▸ Task requirements
In the post about alcohol in Australia, where does Armin say white people hide their drinking problem?
==== Text section ====
Black or white : What’s the issue?

An early morning message to alert me of a cancelled flight was the beginning of a beautiful example of sliding doors. Initially I was a little baffled, but the thought of spending an extra day with new found friends wouldn’t be taxing. It also meant that I could taste the local sushi once more! What I didn’t realise in this moment however, was that my afternoon would bring strangers together to shed light on the issues of Australia. Issues that were in the limelight from week one of my arrival here, yet my perception on the situation was a little off. I’m talking about the issue of alcohol.

 

Up until this point my interaction with Aboriginal people had been minimal. I’d attempted conversation, but felt let down when I realised it was only welcome if there was a possibility I would give money or buy a painting from them. The attitude of many white folk had been that ‘they’ sit around all day doing nothing but drinking, ‘they’ should be avoided, especially at night time. I’d struggled to make eye contact when passing on the street and felt a real sense of apartheid in certain towns. It left me feeling really shit.

Yes, I had noticed the custodians sitting under trees at all times of the day, sometimes with plastic bottles disguising cheap wine, sometimes not. I’d witnessed arguments in the street between aboriginal families and people begging. But I had also noticed the behaviour of white Australians: avoidance of the indigenous and entire streets dedicated to watering holes. It left me questioning who, if anyone, was the cause of so much cultural tension in Australia?

Cue a most welcome conversation with a man named Armin. This 70+ Austrian gentleman has been living in Australia since he was a young lad, spending significant time living in Aboriginal communities, cooking up bush tucker and is father to a mixed-race son. It was the perfect opportunity to quiz him about his experiences and views on the evident issues.

“The issue is is that they have no where to go. Sure, there are communities for them, but most don’t want to stay there because there is no alcohol. Instead, they choose to sleep on the street and let their dirty washing hang out*. White people have pubs and houses to hide their drinking problem, that’s the only difference.”

(*Metaphorically speaking)

His words really hit the nail on the head.

The strong resentment felt from white Aussies against the Aborigines drinking problem is unjust. As I’ve moved between states, for me the most obvious enjoyment for (a lot of) people here is drinking. Hostels have their own licensed bar. At least one street in each city is crammed full of pubs. Advertisement billboards highlight beer offers. Supermarkets provide eternal sales on booze. It’s considered normal – perhaps expected – to drink during the day because it is hot outside. Hell, there are even drive-through bottlers!
You get the point.
==== Dataset excerpt ====
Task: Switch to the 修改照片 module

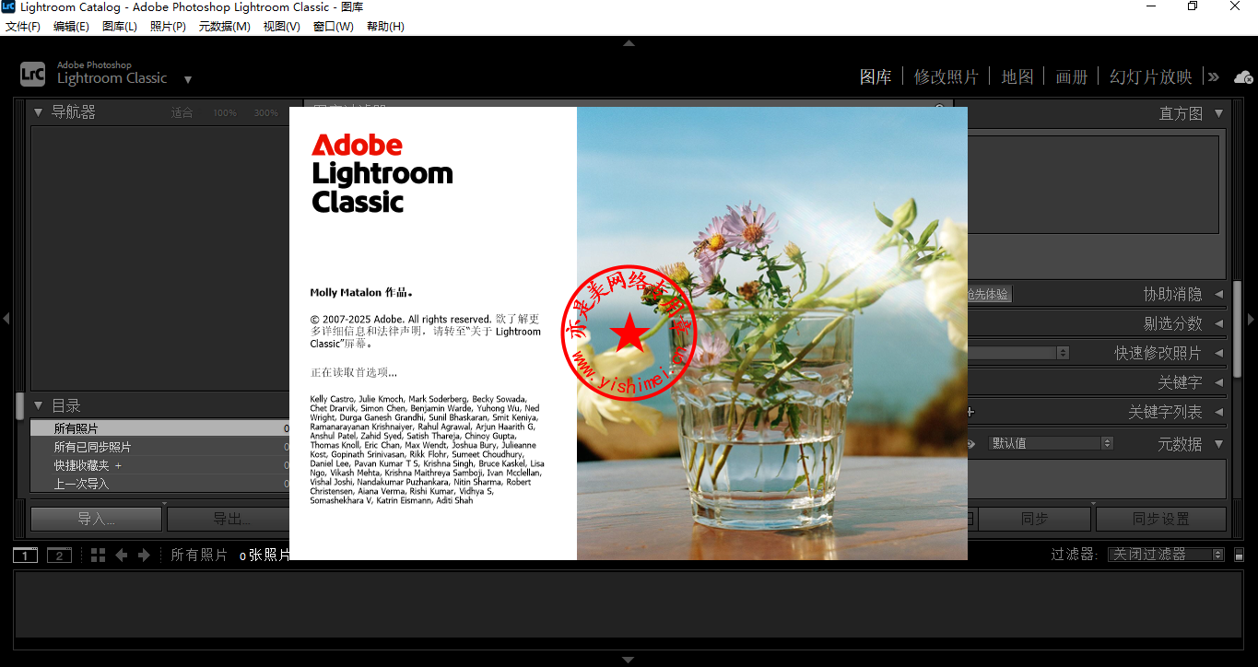Action: (946, 77)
====
▸ Response
In pubs and houses.